• [PAGE EXTRACT]
East Asian Buddhism or East Asian Mahayana is a collective term for the schools of Mahāyāna Buddhism that developed across East Asia which follow the Chinese Buddhist canon. These include the various forms of Chinese, Japanese, Korean, and Vietnamese Buddhism in East Asia. East Asian Buddhists constitute the numerically largest body of Buddhist traditions in the world, numbering over half of the world's Buddhists. 

East Asian forms of Buddhism all derive from sinicized Buddhist schools that developed during the Han dynasty and the Song dynasty, and therefore are influenced by Chinese culture and philosophy. The inexorable percolation of Buddhism into East Asia over a millennium was due to the vibrant cultural exchanges that were made at that time as a result of trade contacts with Central and South Asia along the Silk Road (when Buddhism was first introduced from Central Asia and Gandhara)  Some of the most influential traditions include Chan (Zen), Pure Land, Huayan, Tiantai, and Chinese Esoteric Buddhism. These schools developed new, uniquely East Asian interpretations of Buddhist texts and focused on the study of Mahayana sutras. According to Paul Williams, this emphasis on the study of the sutras contrasts with the Tibetan Buddhist attitude which sees the sutras as too difficult unless approached through the study of philosophical treatises (shastras).

The texts of the Chinese Canon began to be translated in the second century and the collection continued to evolve over a period of a thousand years with the first woodblock printed edition being published in 983. The modern standard edition is the Taishō Tripiṭaka, produced in Japan between 1924 and 1932.

• [REQUESTS]
• 1. In the East Asian Buddhism text, repeat the passage from "The texts of" to "1924 and 1932.".
• 2. Answer these questions from the East Asian Buddhism text:
(a) Which canon do the East Asian schools of Mahāyāna Buddhism follow?
(b) Along what route did the trade contacts with Central and South Asia take place?
(c) In what year was the first woodblock printed edition of the Chinese Canon published?
• 3. Carry on the East Asian Buddhism text with the next part, beginning after its final sentence.

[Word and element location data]
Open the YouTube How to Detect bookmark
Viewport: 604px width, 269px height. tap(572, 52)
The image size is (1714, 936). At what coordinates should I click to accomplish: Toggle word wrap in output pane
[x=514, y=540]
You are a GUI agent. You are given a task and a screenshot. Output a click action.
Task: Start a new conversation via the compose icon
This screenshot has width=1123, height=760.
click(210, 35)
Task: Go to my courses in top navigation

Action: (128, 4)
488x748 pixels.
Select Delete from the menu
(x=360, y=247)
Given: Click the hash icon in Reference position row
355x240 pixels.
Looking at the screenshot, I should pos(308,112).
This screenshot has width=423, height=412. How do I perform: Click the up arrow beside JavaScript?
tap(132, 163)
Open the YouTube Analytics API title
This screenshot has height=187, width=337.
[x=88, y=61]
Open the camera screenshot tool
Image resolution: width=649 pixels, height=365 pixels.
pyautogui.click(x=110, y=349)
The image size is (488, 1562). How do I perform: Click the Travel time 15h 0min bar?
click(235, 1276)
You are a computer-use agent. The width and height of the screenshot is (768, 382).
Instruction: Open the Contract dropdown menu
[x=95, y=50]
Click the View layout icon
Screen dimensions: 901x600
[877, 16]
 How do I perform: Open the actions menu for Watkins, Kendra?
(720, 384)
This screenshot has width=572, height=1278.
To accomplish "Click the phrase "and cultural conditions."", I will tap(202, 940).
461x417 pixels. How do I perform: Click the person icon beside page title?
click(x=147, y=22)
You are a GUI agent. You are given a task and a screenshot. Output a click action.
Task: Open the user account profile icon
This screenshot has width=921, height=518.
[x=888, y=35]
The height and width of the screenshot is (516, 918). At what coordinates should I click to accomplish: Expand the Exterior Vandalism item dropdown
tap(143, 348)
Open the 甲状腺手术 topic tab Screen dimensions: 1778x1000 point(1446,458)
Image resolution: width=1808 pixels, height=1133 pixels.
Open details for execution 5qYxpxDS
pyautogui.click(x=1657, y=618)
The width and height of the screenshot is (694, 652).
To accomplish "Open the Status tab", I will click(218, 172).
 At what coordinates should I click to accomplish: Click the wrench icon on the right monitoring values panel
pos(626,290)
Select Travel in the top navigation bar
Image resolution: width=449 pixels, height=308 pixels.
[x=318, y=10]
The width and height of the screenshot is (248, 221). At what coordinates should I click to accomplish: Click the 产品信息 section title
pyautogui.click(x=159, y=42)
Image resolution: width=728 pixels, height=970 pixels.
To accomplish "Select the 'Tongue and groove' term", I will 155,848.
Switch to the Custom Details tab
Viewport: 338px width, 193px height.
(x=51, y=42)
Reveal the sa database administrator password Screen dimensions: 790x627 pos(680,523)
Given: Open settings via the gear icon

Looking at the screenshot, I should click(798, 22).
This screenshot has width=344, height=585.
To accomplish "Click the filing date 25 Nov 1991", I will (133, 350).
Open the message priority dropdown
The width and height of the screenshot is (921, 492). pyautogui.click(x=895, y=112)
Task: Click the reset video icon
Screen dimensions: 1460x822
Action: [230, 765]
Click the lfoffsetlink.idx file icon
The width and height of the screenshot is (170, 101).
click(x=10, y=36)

• [WRITTEN RESPONSES]
• 1.
The texts of the Chinese Canon began to be translated in the second century and the collection continued to evolve over a period of a thousand years with the first woodblock printed edition being published in 983. The modern standard edition is the Taishō Tripiṭaka, produced in Japan between 1924 and 1932.

• 2.
(a) The Chinese Buddhist canon.
(b) The Silk Road.
(c) 983.

• 3.
Besides sharing a canon of scripture, the various forms of East Asian Buddhism have also adapted East Asian values and practices which were not prominent in Indian Buddhism, such as Chinese ancestor veneration and the Confucian view of filial piety. 

East Asian Buddhist monastics generally follow the monastic rule known as the Dharmaguptaka Vinaya. One major exception is some schools of Japanese Buddhism where Buddhist clergy sometimes marry, without following the traditional monastic code or Vinaya. This developed during the Meiji Restoration, when a nationwide campaign against Buddhism forced certain Japanese Buddhist sects to change their practices.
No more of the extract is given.